### Work request
Your copy runs from the line containing "Open the Reciver Type Constant dropdown" through the last line of the listing, both included. Restate those lines word for word and leave out pictures.

### Extracted material
⁂

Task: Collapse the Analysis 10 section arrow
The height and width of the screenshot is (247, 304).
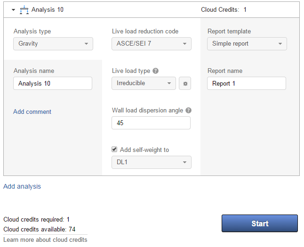Action: tap(14, 9)
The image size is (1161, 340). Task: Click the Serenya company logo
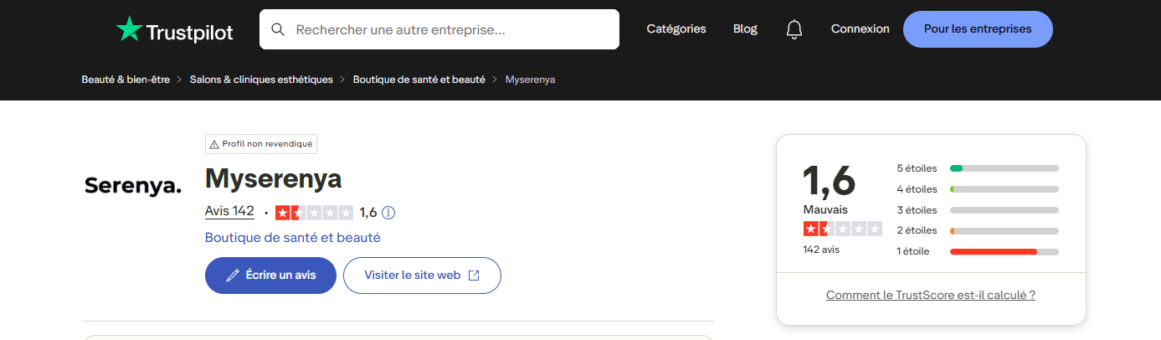(x=133, y=186)
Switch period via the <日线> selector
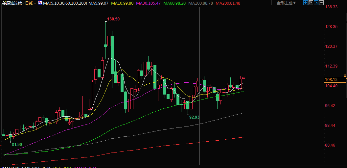This screenshot has width=347, height=168. pyautogui.click(x=29, y=3)
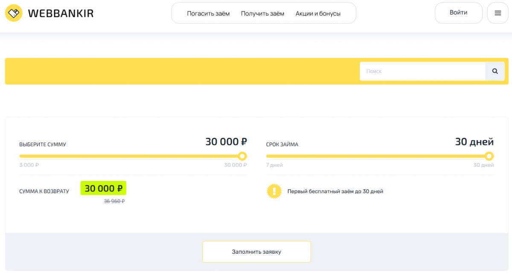Click the WEBBANKIR brand name text
The image size is (512, 275).
pyautogui.click(x=61, y=14)
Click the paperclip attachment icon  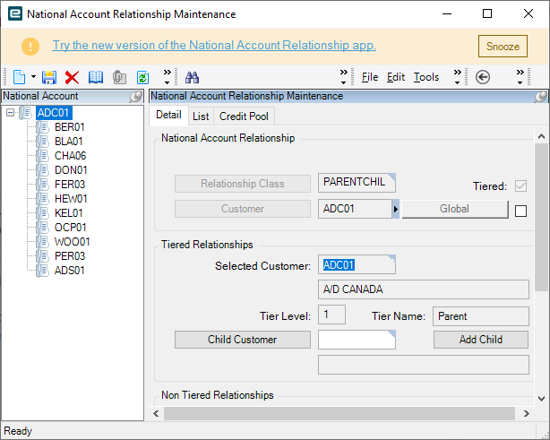119,77
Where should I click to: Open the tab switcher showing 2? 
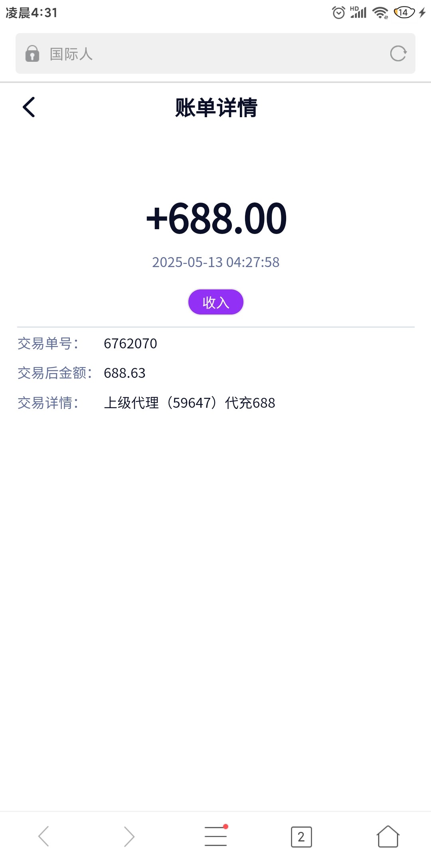click(x=301, y=837)
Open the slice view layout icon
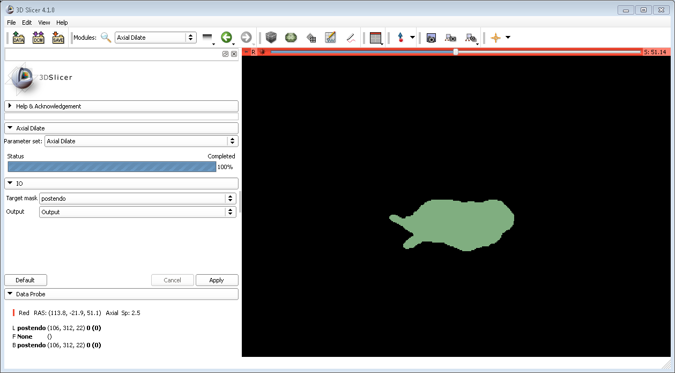This screenshot has width=675, height=373. (x=375, y=38)
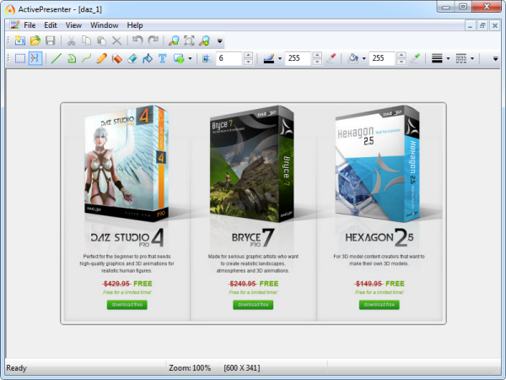Screen dimensions: 506x380
Task: Click download free under Hexagon
Action: click(380, 304)
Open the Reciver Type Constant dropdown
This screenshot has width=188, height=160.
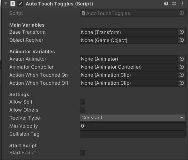[x=133, y=118]
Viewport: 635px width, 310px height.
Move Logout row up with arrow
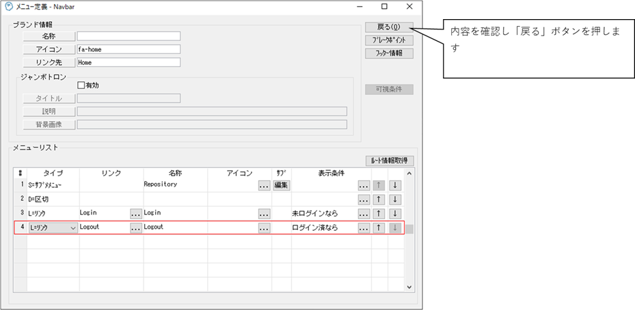[x=379, y=228]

⁂

### Answer to the problem
Open the Reciver Type Constant dropdown
This screenshot has width=188, height=160.
[x=133, y=118]
Viewport: 635px width, 310px height.
Move Logout row up with arrow
[x=379, y=228]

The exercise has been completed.